Given that $x^2 + x + 1 = 0$, find the value of $x^3$.

#### Solution

Begin by multiplying through by $x$:

$$x^3 + x^2 + x = 0$$Adding one to both sides:

$$x^3 + x^2 + x + 1 = 1$$But as $x^2 + x + 1 = 0$ we deduce that $x^3 = 1$.

What is interesting about this problem is that knowing too much could make it more difficult to solve. If you try to solve the original equation you will encounter the square root of a negative number. For most students this is the end of the road. But eventually students learn how to solve these and would obtain the complex roots: $x = \frac{1}{2}(-1 \pm \sqrt{3} i)$. But even then cubing these roots is rather tedious and would only lead to the result we established in a couple of simple steps.

However, it must be noted that we cannot simply use the result we obtained above: $x^3 = 1$, to claim that $x = \sqrt[3]{1} = 1$ is a root of the original equation; try it out and you'll see that it doesn't "work". It turns out (using Advanced Mathematics) that the cube root of unity has three values: the complex roots given above and 1. But in this case it is only the two complex roots that satisfy the original equation.

The reason this happens is related to a common trick used in proving $1 = 0$ or similar absurd results. The secret is to watch out for the point in the "proof" where the extra root (which doesn't belong to the original equation) is introduced. If the original equation is a quadratic then it has two roots. If as part of our algebraic manipulation we produce a cubic then that cubic may have up to three distinct roots of which only two can belong to the original equation.
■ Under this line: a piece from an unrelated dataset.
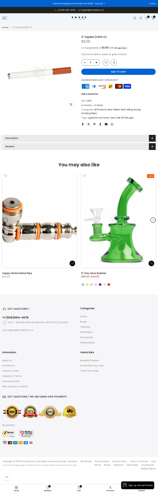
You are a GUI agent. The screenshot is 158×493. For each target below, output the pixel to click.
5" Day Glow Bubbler (93, 273)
See if you can spot the flaw in the following related fallacious proof.

Suppose that $x^2 + x + 1 = 0$.

We can rearrange differently to get $x + 1 = -x^2$ and $x(x + 1) = -1$.

Substituting $-x^2$ for $x + 1$ in the second equation we get $-x^3 = -1 \Rightarrow x = 1$.

But try substituting $x = 1$ into the original equation... it seems that $3 = 0$?!